* Aim of the exercise *
Print each of the records below, leaving every word as it is.

# # #

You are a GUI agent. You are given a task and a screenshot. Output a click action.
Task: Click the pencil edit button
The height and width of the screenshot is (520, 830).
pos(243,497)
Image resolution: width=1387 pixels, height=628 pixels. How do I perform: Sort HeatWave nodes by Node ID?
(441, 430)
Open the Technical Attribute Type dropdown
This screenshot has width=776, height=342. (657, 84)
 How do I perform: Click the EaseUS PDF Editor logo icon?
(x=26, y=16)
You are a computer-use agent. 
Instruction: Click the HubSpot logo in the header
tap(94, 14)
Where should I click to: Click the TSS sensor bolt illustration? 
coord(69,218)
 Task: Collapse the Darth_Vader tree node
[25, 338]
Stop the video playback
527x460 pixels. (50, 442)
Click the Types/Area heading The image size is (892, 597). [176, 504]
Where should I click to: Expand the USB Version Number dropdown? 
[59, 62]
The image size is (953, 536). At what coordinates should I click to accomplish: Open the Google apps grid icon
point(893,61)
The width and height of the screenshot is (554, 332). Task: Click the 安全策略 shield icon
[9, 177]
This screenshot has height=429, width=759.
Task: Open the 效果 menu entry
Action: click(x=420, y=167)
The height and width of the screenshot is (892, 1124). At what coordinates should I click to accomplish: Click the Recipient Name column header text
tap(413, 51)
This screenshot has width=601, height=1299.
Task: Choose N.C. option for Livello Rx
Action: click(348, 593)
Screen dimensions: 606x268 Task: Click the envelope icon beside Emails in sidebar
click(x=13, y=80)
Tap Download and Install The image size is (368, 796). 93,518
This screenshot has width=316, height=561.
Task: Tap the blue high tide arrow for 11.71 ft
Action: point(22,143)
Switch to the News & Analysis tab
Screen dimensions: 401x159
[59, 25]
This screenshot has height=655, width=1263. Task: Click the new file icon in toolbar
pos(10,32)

# # #

* Output *
You are a GUI agent. You are given a task and a screenshot. Output a click action.
Task: Click the pencil edit button
The height and width of the screenshot is (520, 830).
pos(243,497)
Image resolution: width=1387 pixels, height=628 pixels. How do I perform: Sort HeatWave nodes by Node ID?
(441, 430)
Open the Technical Attribute Type dropdown
This screenshot has width=776, height=342. (657, 84)
 How do I perform: Click the EaseUS PDF Editor logo icon?
(x=26, y=16)
You are a computer-use agent. 
Instruction: Click the HubSpot logo in the header
tap(94, 14)
Where should I click to: Click the TSS sensor bolt illustration? 
coord(69,218)
 Task: Collapse the Darth_Vader tree node
[25, 338]
Stop the video playback
527x460 pixels. (50, 442)
Click the Types/Area heading The image size is (892, 597). [176, 504]
Where should I click to: Expand the USB Version Number dropdown? 
[59, 62]
The image size is (953, 536). At what coordinates should I click to accomplish: Open the Google apps grid icon
point(893,61)
The width and height of the screenshot is (554, 332). Task: Click the 安全策略 shield icon
[9, 177]
This screenshot has height=429, width=759.
Task: Open the 效果 menu entry
Action: click(x=420, y=167)
The height and width of the screenshot is (892, 1124). At what coordinates should I click to accomplish: Click the Recipient Name column header text
tap(413, 51)
This screenshot has width=601, height=1299.
Task: Choose N.C. option for Livello Rx
Action: click(348, 593)
Screen dimensions: 606x268 Task: Click the envelope icon beside Emails in sidebar
click(x=13, y=80)
Tap Download and Install The image size is (368, 796). 93,518
This screenshot has width=316, height=561.
Task: Tap the blue high tide arrow for 11.71 ft
Action: point(22,143)
Switch to the News & Analysis tab
Screen dimensions: 401x159
[59, 25]
This screenshot has height=655, width=1263. Task: Click the new file icon in toolbar
pos(10,32)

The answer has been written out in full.